## YOUR INSTRUCTIONS
From the line containing "This screenshot has" through the last line of the listing, output each line exactly as it stands. Omit pictures.

++++++++++

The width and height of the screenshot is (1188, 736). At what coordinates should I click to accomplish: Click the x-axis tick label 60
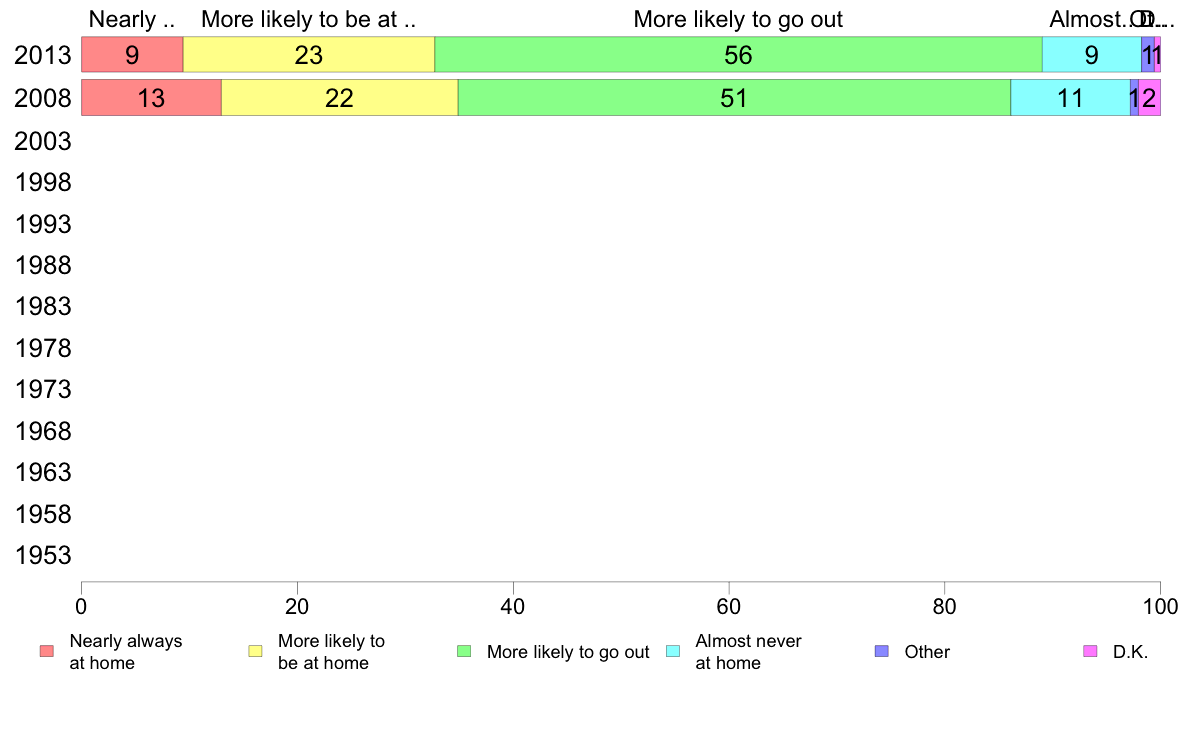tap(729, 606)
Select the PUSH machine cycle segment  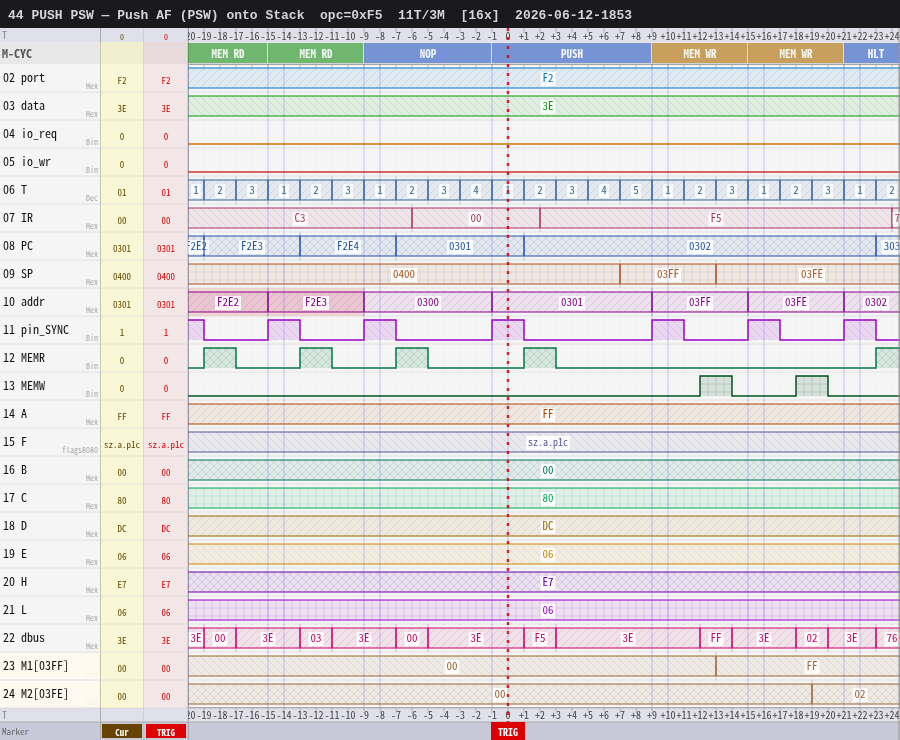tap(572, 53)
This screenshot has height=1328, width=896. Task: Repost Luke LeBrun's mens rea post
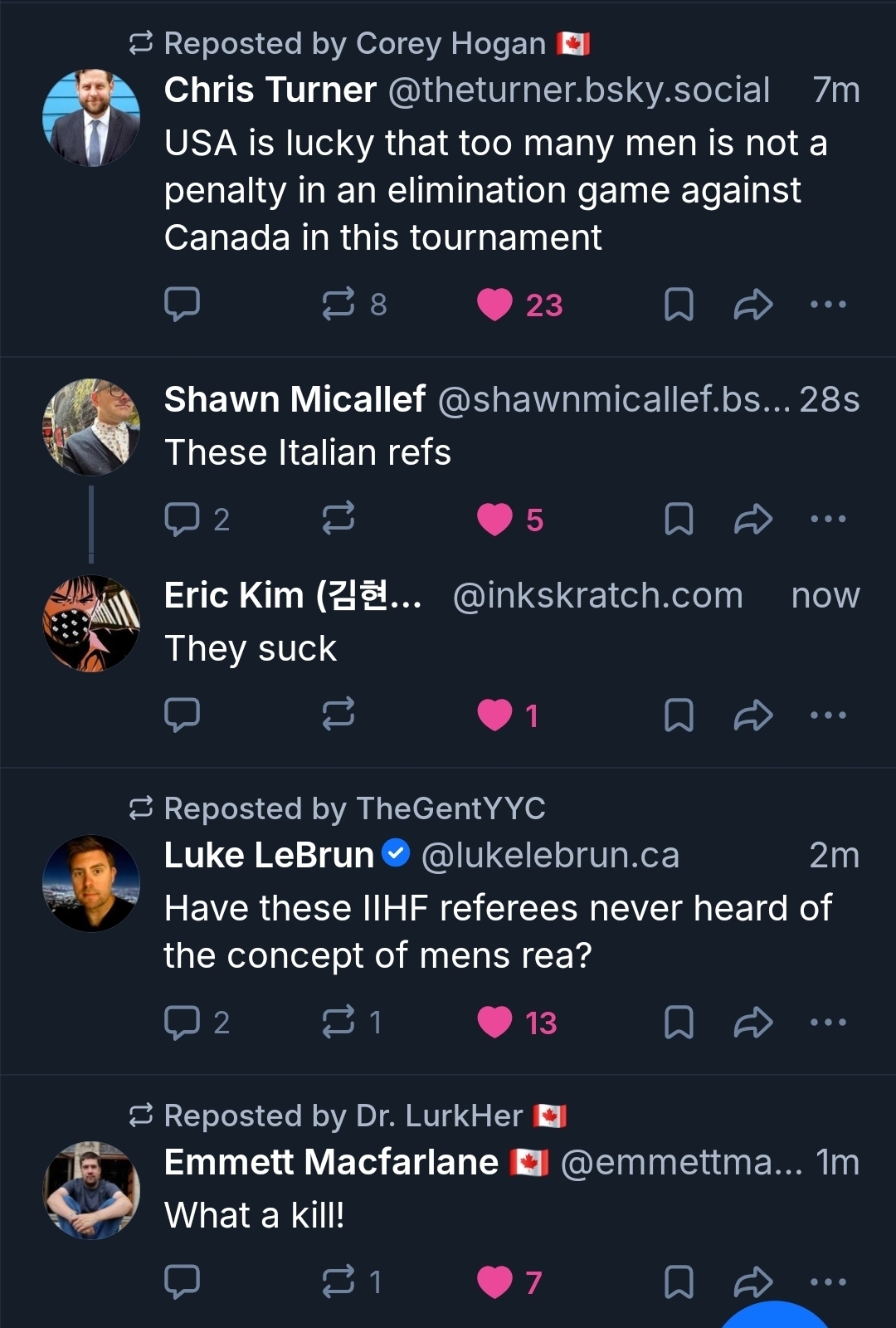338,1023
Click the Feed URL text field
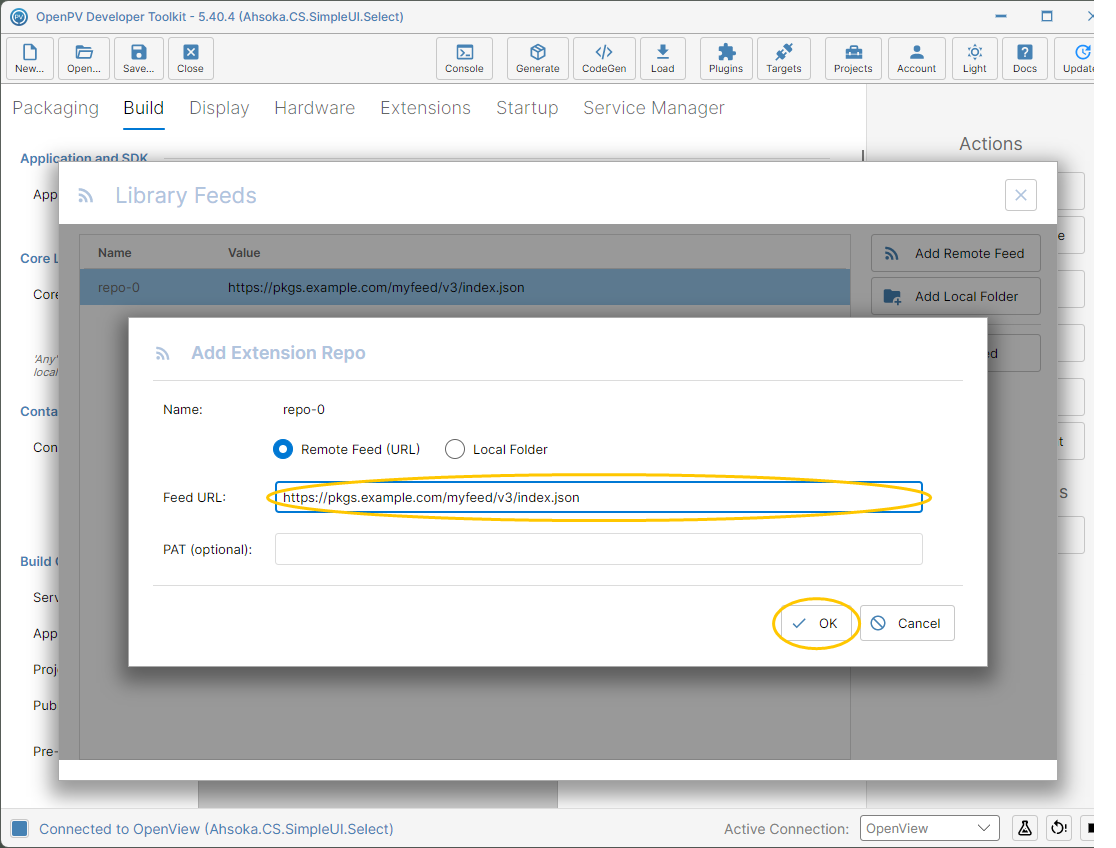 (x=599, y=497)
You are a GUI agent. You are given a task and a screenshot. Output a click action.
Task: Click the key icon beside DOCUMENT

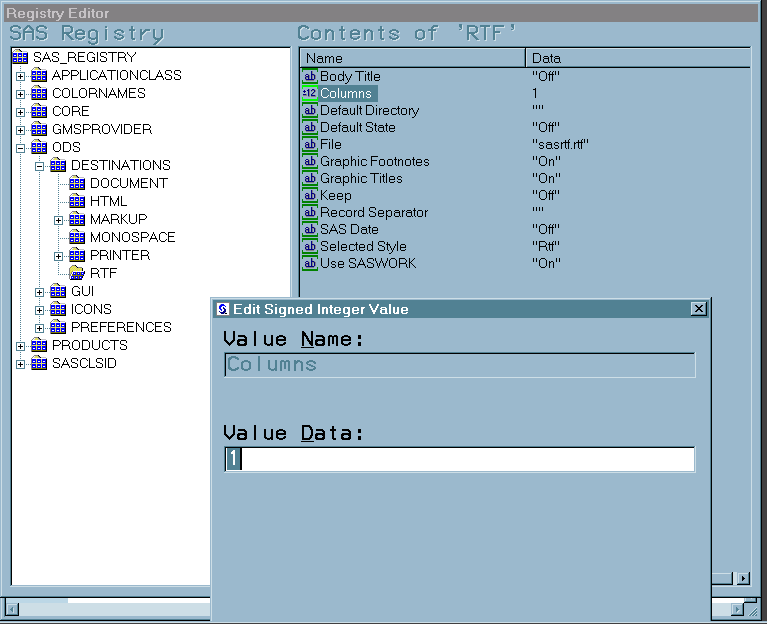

++++++++++

## YOUR SOLUTION
This screenshot has height=1328, width=896. Task: Repost Luke LeBrun's mens rea post
338,1023
Click the Feed URL text field
 (x=599, y=497)
You are a GUI agent. You are given a task and a screenshot. Output a click action.
Task: Click the key icon beside DOCUMENT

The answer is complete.